begin

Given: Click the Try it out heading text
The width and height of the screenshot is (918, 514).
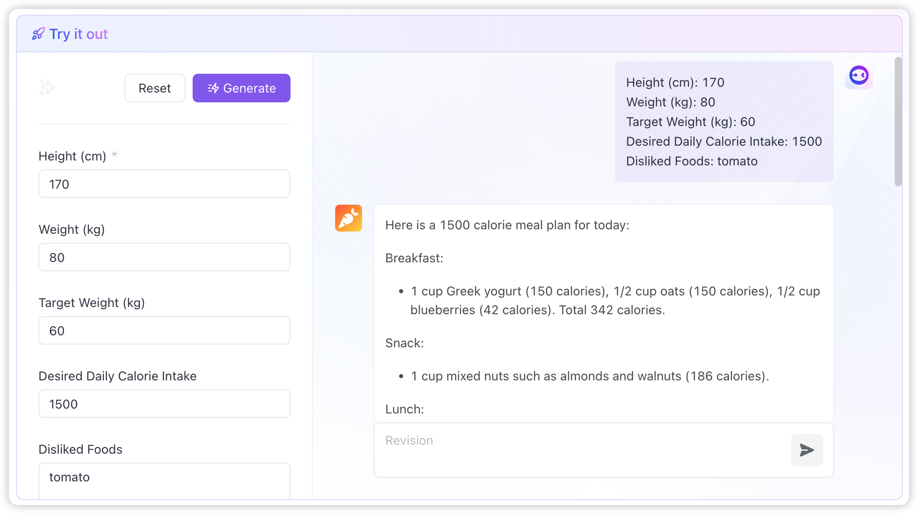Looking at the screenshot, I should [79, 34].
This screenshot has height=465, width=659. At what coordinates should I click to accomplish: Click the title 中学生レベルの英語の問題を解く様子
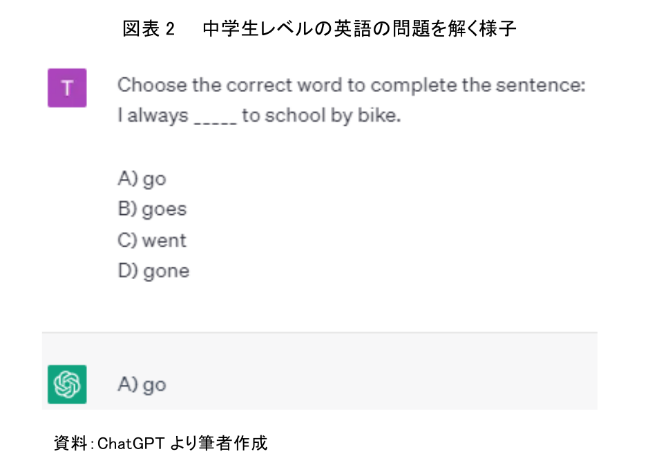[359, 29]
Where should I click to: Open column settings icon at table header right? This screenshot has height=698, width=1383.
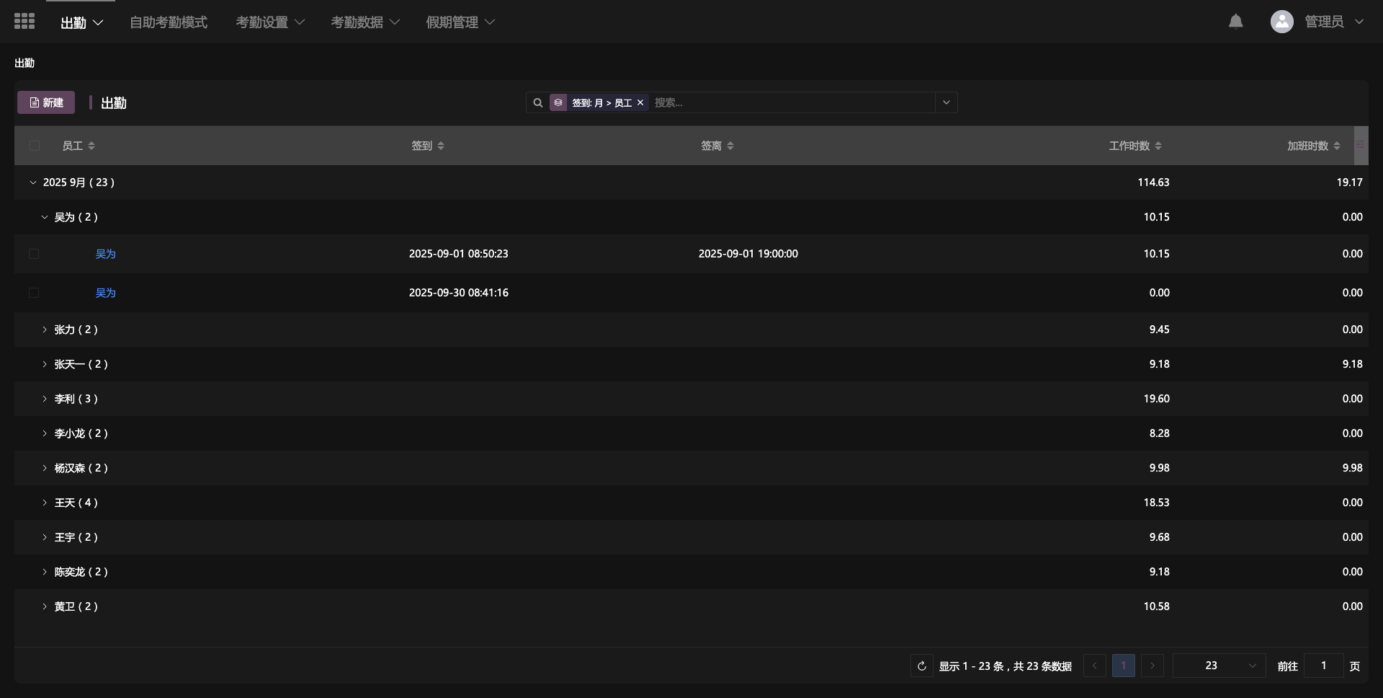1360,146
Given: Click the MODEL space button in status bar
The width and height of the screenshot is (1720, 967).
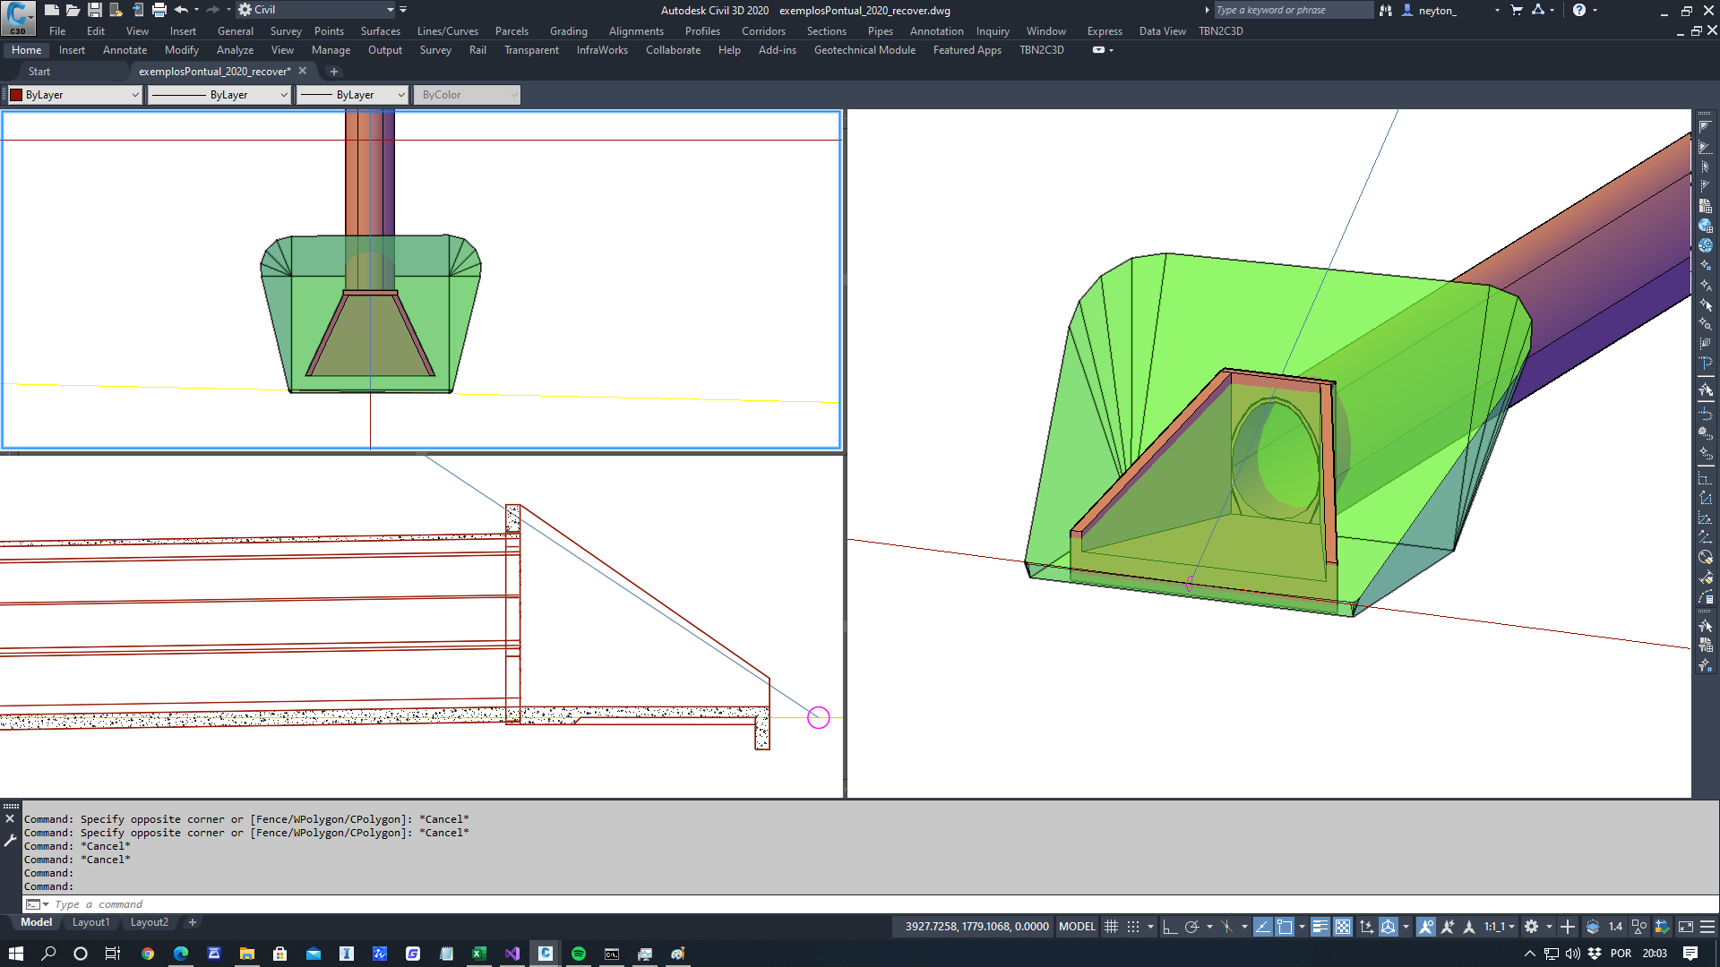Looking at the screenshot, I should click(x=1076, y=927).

end

▶ **What is required**:
Rewrite all the items above with "Given" switched to "Task" and everything else unchanged, leaving out the pictures.

▶ **Expected output**:
Task: Click the Try it out heading text
The width and height of the screenshot is (918, 514).
Looking at the screenshot, I should [79, 34].
This screenshot has height=465, width=659. At what coordinates should I click to accomplish: Click the title 中学生レベルの英語の問題を解く様子
[359, 29]
Where should I click to: Open column settings icon at table header right? This screenshot has height=698, width=1383.
1360,146
Task: Click the MODEL space button in status bar
The width and height of the screenshot is (1720, 967).
Looking at the screenshot, I should click(x=1076, y=927).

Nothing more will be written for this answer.